* Texte de lecture *
────────────────────────────────────────

Les dérives du coaching
L ’engouement pour le coaching répond à un besoin de notre époque en même temps qu’il peut refléter ses dérives. Les sages s’accordent à dire que nous dérivons souvent, d’un extrême à un autre, cherchant un équilibre difficile à trouver parce qu’il se passe dans les profondeurs. Au sortir de la pédagogie noire et son poids de culpabilisation, le coach nous nettoie de ces toxines par la pensée positive, l’importance du bien-être et de l’estime soi, afin de s’accomplir pleinement.
Attention au retour de balancier; ne passons pas du déni du bien-être au déni de la souffrance inhérente à la vie. On aurait tôt fait de tirer un trait sur la nécessité de souffrir pour être une personne bien et de la remplacer sans nuance par celle d’être une personne pleinement épanouie. Vous le sentez bien alors, le problème de fond reste le même car les deux extrêmes se touchent : qu’on soit coupable de trop penser à soi et à son plaisir ou, au contraire, de ne pas être pleinement épanouis et accomplis, dans les deux cas, la pression est là. On doit.
C’est que chercher à répondre à une norme extérieure nous fait passer à côté de ce que la Vie peut nous apprendre de plus profond. La véritable mission du coaching tel que je la conçois est justement de permettre à la personne d’aller dans ses propres profondeurs, pour accueillir les choses telles quelles sont, dans toutes les nuances et complémentarités de sa vie, sans déni. En ce sens, il rejoint le regard de sagesse qui pose la question du sens avant de vouloir que quelque chose ne change. Et si, bien plus profondément que l’accomplissement de soi, il était plutôt question de naissance intérieure ? Et si la souffrance elle-même prenait alors sens à la lumière de cet accouchement de l'être ?
Selon moi, le coaching de vie ne devrait pas être axé sur la performance, ni même sur l’obtention d’un épanouissement bon marché acquis par des techniques presque quantifiables et censées obtenir des résultats définitifs. La personne humaine est bien plus riche intérieurement que cela. Ce qui donne sens à sa vie est de l’ordre de l‘impalpable et l'indicible, le mystère jamais acquis et pourtant toujours déjà là, au plus profond de son être. Seule cette joie profonde peut assumer les frustrations pour qu’en émergent les vrais désirs, assumer les inconforts pour oser le renouveau, traverser les souffrances et en tirer parfois les plus grands enseignements.
La vulnérabilité et les blessures rendent la vie poreuse, permettant à la lumière et l’amour de passer. A trop vouloir se construire une vie sans faille, on risque de passer à côté de l’appel à l’essentiel qui nous sors hors de notre zone de confort pour nous mener plus profondément que notre propre profondeur, là où résonne l’appel de la Vie. Cet appel ne réclame pas de correspondre à quelque norme extérieure que ce soit. Il fait fi de tout jugement. Il est là dans ce présent qu’est le présent, dans toute sa vulnérabilité, sa simplicité et sa puissance.

────────────────────────────────────────

* Consigne *
Dans le texte sur les dérives du coaching, recopiez tout le passage depuis « Selon moi, le » jusqu'à « plus grands enseignements. » en remplaçant « performance » par « rentabilité ».

────────────────────────────────────────

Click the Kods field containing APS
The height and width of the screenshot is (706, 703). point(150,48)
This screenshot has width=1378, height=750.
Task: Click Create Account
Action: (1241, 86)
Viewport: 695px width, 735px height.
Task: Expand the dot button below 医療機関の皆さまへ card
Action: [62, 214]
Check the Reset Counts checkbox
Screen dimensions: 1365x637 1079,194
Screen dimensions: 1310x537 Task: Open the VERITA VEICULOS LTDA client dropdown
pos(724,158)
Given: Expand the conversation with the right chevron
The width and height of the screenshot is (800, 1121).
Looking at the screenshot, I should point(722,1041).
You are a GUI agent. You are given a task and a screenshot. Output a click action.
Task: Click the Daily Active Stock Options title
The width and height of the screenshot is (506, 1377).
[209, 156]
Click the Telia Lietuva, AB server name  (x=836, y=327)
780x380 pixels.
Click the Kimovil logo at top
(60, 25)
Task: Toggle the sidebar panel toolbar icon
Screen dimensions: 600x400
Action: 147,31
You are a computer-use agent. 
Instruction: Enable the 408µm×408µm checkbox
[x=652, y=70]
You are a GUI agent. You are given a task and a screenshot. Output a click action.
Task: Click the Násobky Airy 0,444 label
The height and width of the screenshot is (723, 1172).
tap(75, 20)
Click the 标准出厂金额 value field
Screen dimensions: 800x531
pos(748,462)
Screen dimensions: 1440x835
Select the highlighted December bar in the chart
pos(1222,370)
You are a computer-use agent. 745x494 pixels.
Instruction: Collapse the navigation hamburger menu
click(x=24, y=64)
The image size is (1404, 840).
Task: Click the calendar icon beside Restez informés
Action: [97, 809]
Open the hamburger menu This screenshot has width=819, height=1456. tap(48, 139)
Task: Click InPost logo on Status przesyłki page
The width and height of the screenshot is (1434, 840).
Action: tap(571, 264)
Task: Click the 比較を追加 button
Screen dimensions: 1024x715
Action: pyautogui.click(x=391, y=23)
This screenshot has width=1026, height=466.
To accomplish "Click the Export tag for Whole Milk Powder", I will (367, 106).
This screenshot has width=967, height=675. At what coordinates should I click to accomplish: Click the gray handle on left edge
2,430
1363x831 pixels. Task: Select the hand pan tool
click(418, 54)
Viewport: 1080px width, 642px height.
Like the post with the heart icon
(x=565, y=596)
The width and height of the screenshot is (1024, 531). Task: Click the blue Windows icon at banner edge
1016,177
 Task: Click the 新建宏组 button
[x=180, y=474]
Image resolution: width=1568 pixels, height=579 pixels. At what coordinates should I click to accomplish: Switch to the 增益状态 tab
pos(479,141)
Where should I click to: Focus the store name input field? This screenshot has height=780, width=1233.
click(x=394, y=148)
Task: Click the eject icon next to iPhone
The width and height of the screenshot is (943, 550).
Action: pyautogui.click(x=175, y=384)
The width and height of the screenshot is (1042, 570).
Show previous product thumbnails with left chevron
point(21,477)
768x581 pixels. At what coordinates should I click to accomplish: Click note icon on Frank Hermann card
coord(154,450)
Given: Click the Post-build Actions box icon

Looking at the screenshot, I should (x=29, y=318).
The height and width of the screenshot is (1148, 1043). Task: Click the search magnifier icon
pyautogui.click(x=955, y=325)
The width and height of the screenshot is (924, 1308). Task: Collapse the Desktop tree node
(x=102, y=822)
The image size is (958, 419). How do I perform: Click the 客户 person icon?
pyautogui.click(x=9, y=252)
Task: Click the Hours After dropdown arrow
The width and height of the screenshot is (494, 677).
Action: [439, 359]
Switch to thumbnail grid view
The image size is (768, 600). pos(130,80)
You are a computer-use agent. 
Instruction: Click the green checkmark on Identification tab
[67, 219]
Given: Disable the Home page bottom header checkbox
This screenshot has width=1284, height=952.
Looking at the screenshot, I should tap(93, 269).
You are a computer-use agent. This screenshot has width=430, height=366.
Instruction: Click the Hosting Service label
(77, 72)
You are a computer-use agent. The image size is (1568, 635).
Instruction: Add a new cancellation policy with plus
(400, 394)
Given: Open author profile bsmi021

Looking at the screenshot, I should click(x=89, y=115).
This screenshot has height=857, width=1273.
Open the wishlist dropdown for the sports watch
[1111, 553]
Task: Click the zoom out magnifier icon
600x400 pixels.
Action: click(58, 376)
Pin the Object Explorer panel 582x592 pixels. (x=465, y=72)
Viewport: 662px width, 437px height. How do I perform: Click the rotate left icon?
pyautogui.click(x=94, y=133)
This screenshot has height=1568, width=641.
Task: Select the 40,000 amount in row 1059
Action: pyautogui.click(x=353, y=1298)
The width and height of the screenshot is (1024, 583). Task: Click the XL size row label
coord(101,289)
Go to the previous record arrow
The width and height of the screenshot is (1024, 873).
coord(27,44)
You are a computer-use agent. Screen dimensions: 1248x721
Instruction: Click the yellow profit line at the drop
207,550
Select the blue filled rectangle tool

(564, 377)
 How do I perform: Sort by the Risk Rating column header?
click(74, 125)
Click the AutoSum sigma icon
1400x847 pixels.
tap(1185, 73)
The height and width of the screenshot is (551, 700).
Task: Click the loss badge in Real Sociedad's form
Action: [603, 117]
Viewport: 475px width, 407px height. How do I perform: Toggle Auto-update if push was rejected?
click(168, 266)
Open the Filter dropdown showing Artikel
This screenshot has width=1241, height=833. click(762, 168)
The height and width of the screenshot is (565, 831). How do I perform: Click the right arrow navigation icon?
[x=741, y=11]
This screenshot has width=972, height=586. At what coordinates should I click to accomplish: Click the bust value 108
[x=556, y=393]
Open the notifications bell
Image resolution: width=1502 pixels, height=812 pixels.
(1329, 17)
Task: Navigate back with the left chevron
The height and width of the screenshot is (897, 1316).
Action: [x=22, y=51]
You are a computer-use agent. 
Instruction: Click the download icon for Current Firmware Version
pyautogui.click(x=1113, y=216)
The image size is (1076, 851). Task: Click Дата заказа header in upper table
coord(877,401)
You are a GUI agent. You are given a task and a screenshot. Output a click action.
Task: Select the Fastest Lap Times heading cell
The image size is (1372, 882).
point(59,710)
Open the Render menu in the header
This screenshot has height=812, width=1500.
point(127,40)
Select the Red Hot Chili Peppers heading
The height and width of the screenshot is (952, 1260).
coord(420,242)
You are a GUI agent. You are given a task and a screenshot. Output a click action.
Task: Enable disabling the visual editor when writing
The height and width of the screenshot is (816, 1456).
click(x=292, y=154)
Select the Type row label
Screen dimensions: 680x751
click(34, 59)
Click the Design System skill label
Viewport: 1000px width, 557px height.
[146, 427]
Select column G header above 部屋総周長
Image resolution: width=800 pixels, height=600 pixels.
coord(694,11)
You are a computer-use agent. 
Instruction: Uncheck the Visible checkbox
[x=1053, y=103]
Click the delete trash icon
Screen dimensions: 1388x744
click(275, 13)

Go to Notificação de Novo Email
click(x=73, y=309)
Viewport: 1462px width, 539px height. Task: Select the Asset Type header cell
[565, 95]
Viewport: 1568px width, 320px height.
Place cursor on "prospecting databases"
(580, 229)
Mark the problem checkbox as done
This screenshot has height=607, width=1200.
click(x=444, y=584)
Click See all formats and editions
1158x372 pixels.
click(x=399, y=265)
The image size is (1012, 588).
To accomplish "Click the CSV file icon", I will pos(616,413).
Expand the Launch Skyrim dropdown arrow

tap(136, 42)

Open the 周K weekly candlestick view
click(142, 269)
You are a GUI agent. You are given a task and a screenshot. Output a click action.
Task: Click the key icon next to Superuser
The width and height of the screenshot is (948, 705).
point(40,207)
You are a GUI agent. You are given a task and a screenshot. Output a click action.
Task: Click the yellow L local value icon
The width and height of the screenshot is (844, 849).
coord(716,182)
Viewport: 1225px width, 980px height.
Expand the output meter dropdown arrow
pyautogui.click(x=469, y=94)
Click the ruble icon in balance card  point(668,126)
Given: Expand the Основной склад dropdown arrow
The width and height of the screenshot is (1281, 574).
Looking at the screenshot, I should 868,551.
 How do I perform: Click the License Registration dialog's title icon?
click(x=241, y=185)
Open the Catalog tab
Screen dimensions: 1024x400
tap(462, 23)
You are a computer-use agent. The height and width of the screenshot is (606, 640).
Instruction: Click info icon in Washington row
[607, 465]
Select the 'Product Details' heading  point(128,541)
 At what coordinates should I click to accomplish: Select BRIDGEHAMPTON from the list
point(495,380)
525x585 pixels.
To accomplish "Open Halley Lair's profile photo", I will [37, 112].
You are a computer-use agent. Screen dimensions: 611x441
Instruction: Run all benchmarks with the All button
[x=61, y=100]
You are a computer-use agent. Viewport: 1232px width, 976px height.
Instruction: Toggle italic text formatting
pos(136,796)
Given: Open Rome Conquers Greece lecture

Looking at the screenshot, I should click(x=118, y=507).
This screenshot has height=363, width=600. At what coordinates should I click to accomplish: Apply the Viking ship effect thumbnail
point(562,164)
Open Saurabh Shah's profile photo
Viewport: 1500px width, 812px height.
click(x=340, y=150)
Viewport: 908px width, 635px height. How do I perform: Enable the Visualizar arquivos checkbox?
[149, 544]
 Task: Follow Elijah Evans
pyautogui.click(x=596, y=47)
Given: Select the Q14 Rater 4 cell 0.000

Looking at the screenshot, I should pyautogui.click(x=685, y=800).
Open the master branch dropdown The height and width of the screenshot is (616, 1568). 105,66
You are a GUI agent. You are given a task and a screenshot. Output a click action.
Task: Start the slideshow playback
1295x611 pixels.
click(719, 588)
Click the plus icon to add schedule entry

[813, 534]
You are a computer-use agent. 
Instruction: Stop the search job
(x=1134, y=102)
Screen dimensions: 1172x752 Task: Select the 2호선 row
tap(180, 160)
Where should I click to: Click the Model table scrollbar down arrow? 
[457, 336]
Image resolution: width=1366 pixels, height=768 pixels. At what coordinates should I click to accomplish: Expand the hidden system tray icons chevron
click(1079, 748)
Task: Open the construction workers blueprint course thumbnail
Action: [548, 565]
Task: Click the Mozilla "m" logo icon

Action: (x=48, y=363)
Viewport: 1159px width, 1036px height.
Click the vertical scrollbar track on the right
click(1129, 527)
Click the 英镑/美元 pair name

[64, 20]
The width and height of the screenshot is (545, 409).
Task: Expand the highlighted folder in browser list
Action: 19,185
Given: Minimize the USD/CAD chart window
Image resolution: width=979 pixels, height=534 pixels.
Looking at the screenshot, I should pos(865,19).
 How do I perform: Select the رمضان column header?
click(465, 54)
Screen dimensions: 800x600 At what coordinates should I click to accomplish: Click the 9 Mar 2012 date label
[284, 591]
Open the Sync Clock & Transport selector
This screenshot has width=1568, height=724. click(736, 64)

────────────────────────────────────────

* Résultat obtenu *
Selon moi, le coaching de vie ne devrait pas être axé sur la rentabilité, ni même sur l’obtention d’un épanouissement bon marché acquis par des techniques presque quantifiables et censées obtenir des résultats définitifs. La personne humaine est bien plus riche intérieurement que cela. Ce qui donne sens à sa vie est de l’ordre de l‘impalpable et l'indicible, le mystère jamais acquis et pourtant toujours déjà là, au plus profond de son être. Seule cette joie profonde peut assumer les frustrations pour qu’en émergent les vrais désirs, assumer les inconforts pour oser le renouveau, traverser les souffrances et en tirer parfois les plus grands enseignements.